Goal of the exercise: Please repeat all the entries. Nothing may differ.

——————————

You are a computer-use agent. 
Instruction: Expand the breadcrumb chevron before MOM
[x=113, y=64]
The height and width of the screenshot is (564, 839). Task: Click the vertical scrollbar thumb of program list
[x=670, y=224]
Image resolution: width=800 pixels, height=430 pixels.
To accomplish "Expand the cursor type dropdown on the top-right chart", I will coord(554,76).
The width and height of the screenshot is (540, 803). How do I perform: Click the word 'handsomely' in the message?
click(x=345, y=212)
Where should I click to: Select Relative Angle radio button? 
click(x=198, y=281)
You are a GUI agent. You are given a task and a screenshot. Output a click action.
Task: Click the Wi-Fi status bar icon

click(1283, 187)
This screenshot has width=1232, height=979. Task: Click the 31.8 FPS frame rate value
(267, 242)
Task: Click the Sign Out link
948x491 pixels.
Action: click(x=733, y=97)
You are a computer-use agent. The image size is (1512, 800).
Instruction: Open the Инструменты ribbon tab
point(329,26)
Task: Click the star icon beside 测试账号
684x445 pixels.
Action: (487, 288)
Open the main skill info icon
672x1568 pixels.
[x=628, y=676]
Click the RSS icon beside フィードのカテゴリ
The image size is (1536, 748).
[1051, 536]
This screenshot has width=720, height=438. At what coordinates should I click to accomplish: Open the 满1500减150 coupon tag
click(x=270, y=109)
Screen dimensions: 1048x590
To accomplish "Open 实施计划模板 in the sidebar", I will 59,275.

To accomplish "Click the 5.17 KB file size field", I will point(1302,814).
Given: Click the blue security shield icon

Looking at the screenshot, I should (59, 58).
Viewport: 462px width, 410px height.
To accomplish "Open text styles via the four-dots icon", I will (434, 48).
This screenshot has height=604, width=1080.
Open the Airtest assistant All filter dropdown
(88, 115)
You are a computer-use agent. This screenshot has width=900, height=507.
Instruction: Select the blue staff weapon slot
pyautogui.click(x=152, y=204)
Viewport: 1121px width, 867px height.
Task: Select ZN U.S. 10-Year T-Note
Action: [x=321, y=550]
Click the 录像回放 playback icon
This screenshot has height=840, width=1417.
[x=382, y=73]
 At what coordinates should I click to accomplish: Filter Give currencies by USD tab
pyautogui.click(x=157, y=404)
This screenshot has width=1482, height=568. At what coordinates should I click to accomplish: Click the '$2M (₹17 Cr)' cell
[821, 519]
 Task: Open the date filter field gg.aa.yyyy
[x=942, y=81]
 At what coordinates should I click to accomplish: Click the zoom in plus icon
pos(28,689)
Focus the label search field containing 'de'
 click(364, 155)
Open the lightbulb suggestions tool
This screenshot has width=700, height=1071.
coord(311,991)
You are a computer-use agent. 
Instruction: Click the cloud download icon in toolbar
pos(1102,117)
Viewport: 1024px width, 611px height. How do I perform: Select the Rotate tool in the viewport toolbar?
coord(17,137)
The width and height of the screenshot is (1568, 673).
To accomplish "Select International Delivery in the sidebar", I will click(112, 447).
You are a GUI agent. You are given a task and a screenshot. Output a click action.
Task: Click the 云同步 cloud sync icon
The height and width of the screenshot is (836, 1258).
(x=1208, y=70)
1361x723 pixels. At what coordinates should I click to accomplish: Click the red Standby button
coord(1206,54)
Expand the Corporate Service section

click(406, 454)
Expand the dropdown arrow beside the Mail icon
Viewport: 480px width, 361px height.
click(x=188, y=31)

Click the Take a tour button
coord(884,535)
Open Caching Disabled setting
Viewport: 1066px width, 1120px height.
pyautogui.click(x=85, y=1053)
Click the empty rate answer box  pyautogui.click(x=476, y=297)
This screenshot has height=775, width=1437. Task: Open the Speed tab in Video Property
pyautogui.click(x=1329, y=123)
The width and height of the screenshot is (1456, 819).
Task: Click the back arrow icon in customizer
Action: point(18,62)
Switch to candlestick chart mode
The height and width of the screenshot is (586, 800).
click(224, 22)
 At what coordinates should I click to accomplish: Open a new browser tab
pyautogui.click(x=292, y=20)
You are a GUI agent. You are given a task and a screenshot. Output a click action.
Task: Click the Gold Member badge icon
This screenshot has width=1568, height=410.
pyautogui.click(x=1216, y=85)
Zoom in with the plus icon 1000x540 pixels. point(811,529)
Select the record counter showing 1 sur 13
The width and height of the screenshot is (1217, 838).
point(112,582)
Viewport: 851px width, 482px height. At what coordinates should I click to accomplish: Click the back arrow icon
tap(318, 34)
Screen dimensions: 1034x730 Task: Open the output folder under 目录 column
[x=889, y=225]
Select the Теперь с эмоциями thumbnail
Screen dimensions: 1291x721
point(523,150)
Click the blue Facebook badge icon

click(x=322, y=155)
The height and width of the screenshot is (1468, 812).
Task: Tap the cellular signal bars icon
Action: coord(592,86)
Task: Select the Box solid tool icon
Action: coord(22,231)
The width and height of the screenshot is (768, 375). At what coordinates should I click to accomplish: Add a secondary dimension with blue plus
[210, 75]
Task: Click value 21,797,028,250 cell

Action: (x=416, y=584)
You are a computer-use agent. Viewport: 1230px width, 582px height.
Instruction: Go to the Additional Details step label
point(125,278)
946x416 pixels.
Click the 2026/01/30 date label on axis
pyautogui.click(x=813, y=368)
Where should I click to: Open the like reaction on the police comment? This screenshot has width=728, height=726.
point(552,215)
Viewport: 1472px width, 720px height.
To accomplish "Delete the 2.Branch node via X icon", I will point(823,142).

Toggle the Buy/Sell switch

——————————

Response area:
You are a computer-use agent. 
Instruction: Expand the breadcrumb chevron before MOM
[x=113, y=64]
The height and width of the screenshot is (564, 839). Task: Click the vertical scrollbar thumb of program list
[x=670, y=224]
Image resolution: width=800 pixels, height=430 pixels.
To accomplish "Expand the cursor type dropdown on the top-right chart", I will coord(554,76).
The width and height of the screenshot is (540, 803). How do I perform: Click the word 'handsomely' in the message?
click(x=345, y=212)
Where should I click to: Select Relative Angle radio button? 
click(x=198, y=281)
You are a GUI agent. You are given a task and a screenshot. Output a click action.
Task: Click the Wi-Fi status bar icon

click(1283, 187)
This screenshot has width=1232, height=979. Task: Click the 31.8 FPS frame rate value
(267, 242)
Task: Click the Sign Out link
948x491 pixels.
Action: click(x=733, y=97)
You are a computer-use agent. The image size is (1512, 800).
Instruction: Open the Инструменты ribbon tab
point(329,26)
Task: Click the star icon beside 测试账号
684x445 pixels.
Action: (487, 288)
Open the main skill info icon
672x1568 pixels.
[x=628, y=676]
Click the RSS icon beside フィードのカテゴリ
The image size is (1536, 748).
[1051, 536]
This screenshot has width=720, height=438. At what coordinates should I click to accomplish: Open the 满1500减150 coupon tag
click(x=270, y=109)
Screen dimensions: 1048x590
To accomplish "Open 实施计划模板 in the sidebar", I will 59,275.

To accomplish "Click the 5.17 KB file size field", I will point(1302,814).
Given: Click the blue security shield icon

Looking at the screenshot, I should (59, 58).
Viewport: 462px width, 410px height.
To accomplish "Open text styles via the four-dots icon", I will (434, 48).
This screenshot has height=604, width=1080.
Open the Airtest assistant All filter dropdown
(88, 115)
You are a computer-use agent. This screenshot has width=900, height=507.
Instruction: Select the blue staff weapon slot
pyautogui.click(x=152, y=204)
Viewport: 1121px width, 867px height.
Task: Select ZN U.S. 10-Year T-Note
Action: [x=321, y=550]
Click the 录像回放 playback icon
This screenshot has height=840, width=1417.
[x=382, y=73]
 At what coordinates should I click to accomplish: Filter Give currencies by USD tab
pyautogui.click(x=157, y=404)
This screenshot has width=1482, height=568. At what coordinates should I click to accomplish: Click the '$2M (₹17 Cr)' cell
[821, 519]
 Task: Open the date filter field gg.aa.yyyy
[x=942, y=81]
 At what coordinates should I click to accomplish: Click the zoom in plus icon
pos(28,689)
Focus the label search field containing 'de'
 click(364, 155)
Open the lightbulb suggestions tool
This screenshot has width=700, height=1071.
coord(311,991)
You are a computer-use agent. 
Instruction: Click the cloud download icon in toolbar
pos(1102,117)
Viewport: 1024px width, 611px height. How do I perform: Select the Rotate tool in the viewport toolbar?
coord(17,137)
The width and height of the screenshot is (1568, 673).
To accomplish "Select International Delivery in the sidebar", I will click(112, 447).
You are a GUI agent. You are given a task and a screenshot. Output a click action.
Task: Click the 云同步 cloud sync icon
The height and width of the screenshot is (836, 1258).
(x=1208, y=70)
1361x723 pixels. At what coordinates should I click to accomplish: Click the red Standby button
coord(1206,54)
Expand the Corporate Service section

click(406, 454)
Expand the dropdown arrow beside the Mail icon
Viewport: 480px width, 361px height.
click(x=188, y=31)

Click the Take a tour button
coord(884,535)
Open Caching Disabled setting
Viewport: 1066px width, 1120px height.
pyautogui.click(x=85, y=1053)
Click the empty rate answer box  pyautogui.click(x=476, y=297)
This screenshot has height=775, width=1437. Task: Open the Speed tab in Video Property
pyautogui.click(x=1329, y=123)
The width and height of the screenshot is (1456, 819).
Task: Click the back arrow icon in customizer
Action: point(18,62)
Switch to candlestick chart mode
The height and width of the screenshot is (586, 800).
click(224, 22)
 At what coordinates should I click to accomplish: Open a new browser tab
pyautogui.click(x=292, y=20)
You are a GUI agent. You are given a task and a screenshot. Output a click action.
Task: Click the Gold Member badge icon
This screenshot has width=1568, height=410.
pyautogui.click(x=1216, y=85)
Zoom in with the plus icon 1000x540 pixels. point(811,529)
Select the record counter showing 1 sur 13
The width and height of the screenshot is (1217, 838).
point(112,582)
Viewport: 851px width, 482px height. At what coordinates should I click to accomplish: Click the back arrow icon
tap(318, 34)
Screen dimensions: 1034x730 Task: Open the output folder under 目录 column
[x=889, y=225]
Select the Теперь с эмоциями thumbnail
Screen dimensions: 1291x721
point(523,150)
Click the blue Facebook badge icon

click(x=322, y=155)
The height and width of the screenshot is (1468, 812).
Task: Tap the cellular signal bars icon
Action: coord(592,86)
Task: Select the Box solid tool icon
Action: coord(22,231)
The width and height of the screenshot is (768, 375). At what coordinates should I click to accomplish: Add a secondary dimension with blue plus
[210, 75]
Task: Click value 21,797,028,250 cell

Action: (x=416, y=584)
You are a computer-use agent. Viewport: 1230px width, 582px height.
Instruction: Go to the Additional Details step label
point(125,278)
946x416 pixels.
Click the 2026/01/30 date label on axis
pyautogui.click(x=813, y=368)
Where should I click to: Open the like reaction on the police comment? This screenshot has width=728, height=726.
point(552,215)
Viewport: 1472px width, 720px height.
To accomplish "Delete the 2.Branch node via X icon", I will point(823,142).

Toggle the Buy/Sell switch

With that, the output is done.